Nothing but the lines from the one containing "Click the 目標金額は1,100,000円 text" through the end of the entries below should appear in your answer, transcribed exactly; please drop the pictures.
::: Stored data
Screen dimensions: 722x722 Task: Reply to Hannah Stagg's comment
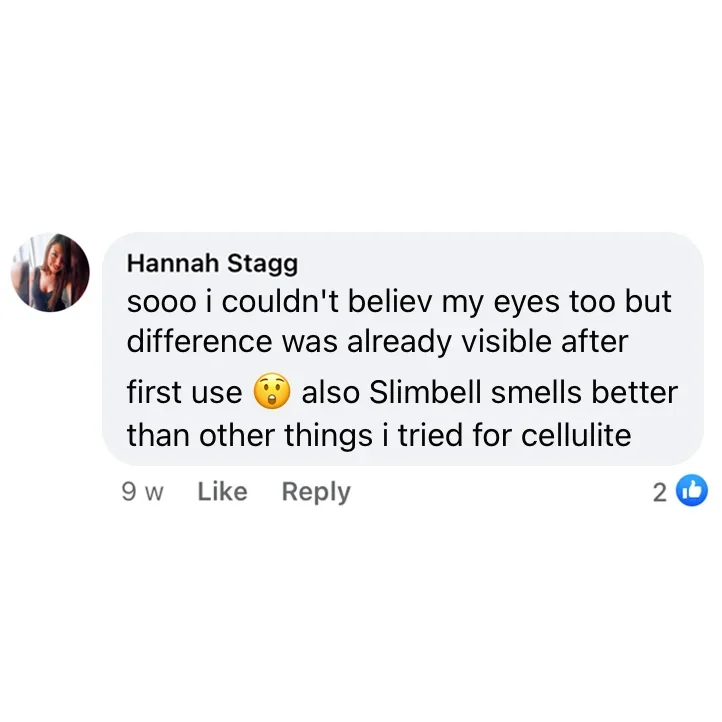pos(316,492)
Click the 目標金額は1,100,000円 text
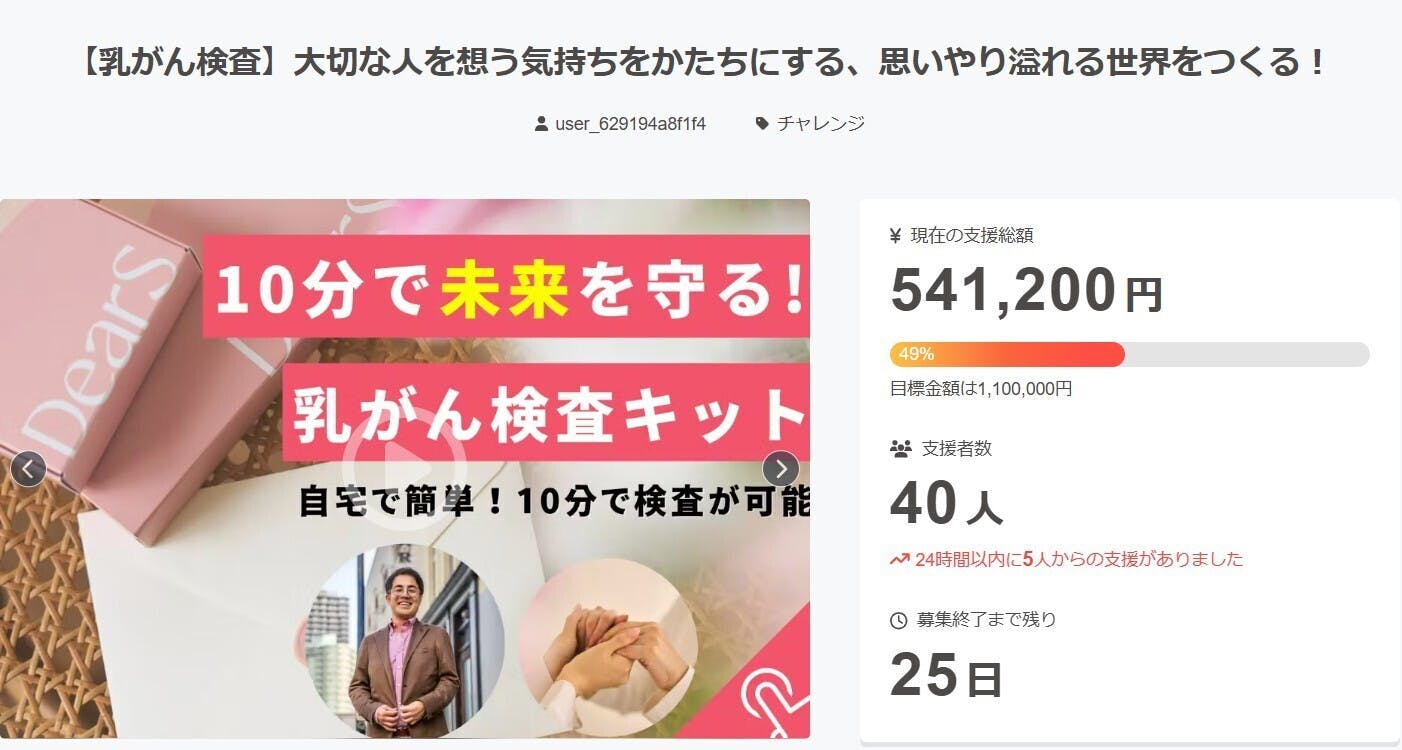The height and width of the screenshot is (750, 1402). [981, 388]
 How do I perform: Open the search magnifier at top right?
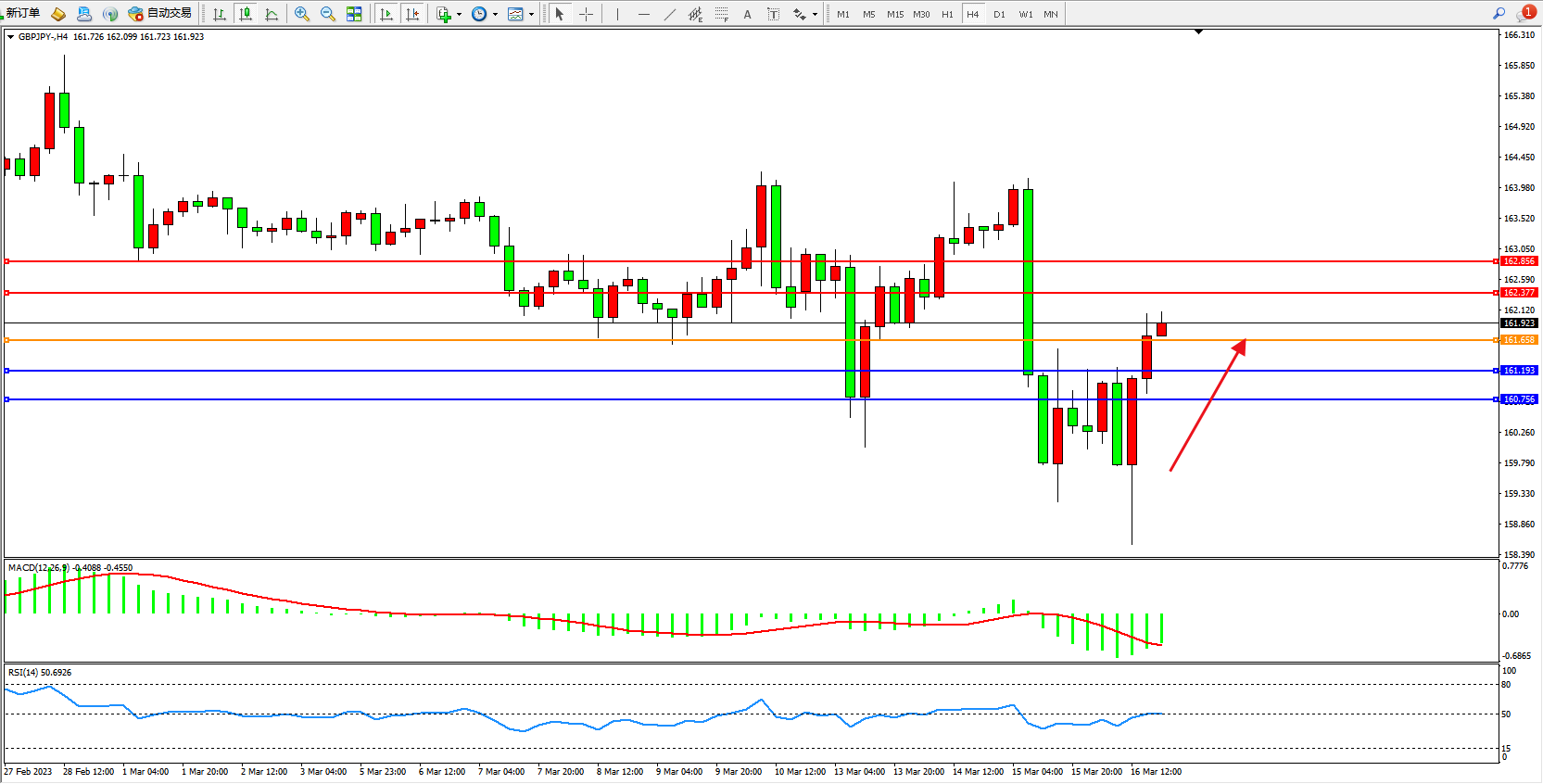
::::::
## Exercise response
Click the 目標金額は1,100,000円 text
The height and width of the screenshot is (750, 1402). [981, 388]
 How do I perform: Open the search magnifier at top right?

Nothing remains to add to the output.